For their first hour-long dance, which will premiere next Sunday, they collaborated with Magdalena Brezzo, a Uruguayan-born choreographer who's won national awards for her work with her Mexico City company, Camerino 4.
Getting serious
Lux Boreal characterizes the growing professionalism of dance in Tijuana.
For company co-founder Torres, “In the past, it was kind of hippie-like, 'Oh, we are all happy, let's dance.' I think now there is another philosophy – that taking something to the stage is very serious.”
As dance takes itself more seriously, it's also gaining attention from institutions, the media and the public, says Minerva Tapia, who grew up in the Tijuana dance community – initially training at her mother's ballet school – then spent seven years studying with the National Ballet of Cuba, and recently earned a Master's in Dance from UC Irvine.

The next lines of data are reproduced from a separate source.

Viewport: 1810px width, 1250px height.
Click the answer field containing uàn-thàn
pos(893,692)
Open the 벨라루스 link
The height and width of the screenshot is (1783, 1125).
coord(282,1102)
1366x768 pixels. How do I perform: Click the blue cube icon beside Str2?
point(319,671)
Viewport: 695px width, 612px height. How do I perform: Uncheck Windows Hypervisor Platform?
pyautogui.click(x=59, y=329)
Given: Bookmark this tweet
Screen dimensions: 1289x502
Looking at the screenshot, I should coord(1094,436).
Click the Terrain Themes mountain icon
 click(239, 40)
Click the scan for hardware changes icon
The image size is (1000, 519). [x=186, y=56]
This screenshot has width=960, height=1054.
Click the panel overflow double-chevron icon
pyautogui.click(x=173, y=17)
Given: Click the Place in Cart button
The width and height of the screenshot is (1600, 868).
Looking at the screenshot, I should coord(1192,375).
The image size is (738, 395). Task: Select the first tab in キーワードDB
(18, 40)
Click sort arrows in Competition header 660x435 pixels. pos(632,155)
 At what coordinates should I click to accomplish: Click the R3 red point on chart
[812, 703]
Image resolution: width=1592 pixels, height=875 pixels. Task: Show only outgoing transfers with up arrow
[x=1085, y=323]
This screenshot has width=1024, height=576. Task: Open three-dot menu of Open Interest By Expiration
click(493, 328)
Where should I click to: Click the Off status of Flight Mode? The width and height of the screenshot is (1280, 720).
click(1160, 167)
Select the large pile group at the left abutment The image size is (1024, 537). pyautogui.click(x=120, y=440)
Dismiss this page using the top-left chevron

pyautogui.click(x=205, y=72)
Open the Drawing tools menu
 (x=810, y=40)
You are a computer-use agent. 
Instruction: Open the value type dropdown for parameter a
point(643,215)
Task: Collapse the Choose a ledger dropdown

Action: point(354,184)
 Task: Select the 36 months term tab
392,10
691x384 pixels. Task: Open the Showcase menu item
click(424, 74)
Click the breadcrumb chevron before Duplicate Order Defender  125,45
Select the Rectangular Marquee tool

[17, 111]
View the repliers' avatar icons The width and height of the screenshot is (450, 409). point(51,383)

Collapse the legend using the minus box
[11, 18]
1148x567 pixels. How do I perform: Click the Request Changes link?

“I even have students from the department of philosophy asking to talk to dancers about dance and art,” Tapia says, whose thoughtful work (being presented on Saturday) addresses such themes as border issues and women's body image.
Tapia sees Tijuana dancers growing as advocates for their art form. “Before, Cecut would call a meeting, and my friends from other areas of the arts would be very clear about how they talked about their work, but the dancers would be a little more quiet. I was one of those. Now, they make me see that I talk too much,” she says with a laugh.
Tijuana's dance community is finding its voice at a time when there are a number of issues for it to address.
Mexico has a record of generous government support for the arts, but the state largesse has it downside. There is little tradition of – or tax laws encouraging – private giving to the arts, yet cuts in government funding have increased the need for private involvement.
And while a government-sponsored festival such as “Cuerpos en Tránsito” provides beautiful performance facilities and high visibility, it takes place only once a year. Dominguez says, “If you count the number of performances during the year, it's too little for a city like Tijuana.”
A 70-seat theater, La Alborada, is offering dance performances, but there's nothing like the San Diego scene with shows most weekends at a mix of larger venues, university theaters and hole-in-the-wall studio spaces.
Mario Peralta, who coordinates dance at La Alborada, wants to provide opportunities for emerging artists, but here, too, Mexico's traditional funding model is a hurdle, he says. “The funds are mostly provided to the big theaters. With private spaces, it's hard to get resources.”
Certainly, it's time for more spaces such as La Alborada. Every year at “Cuerpos en Tránsito,” Tijuana dance companies have drawn larger and larger audiences to the nearly 1,000-seat Centro Cultural, Tapia says.
“In the beginning of the festival, we knew the theater would be packed for international companies,” says Tapia. “Now, the local companies are having as many people as the international companies.”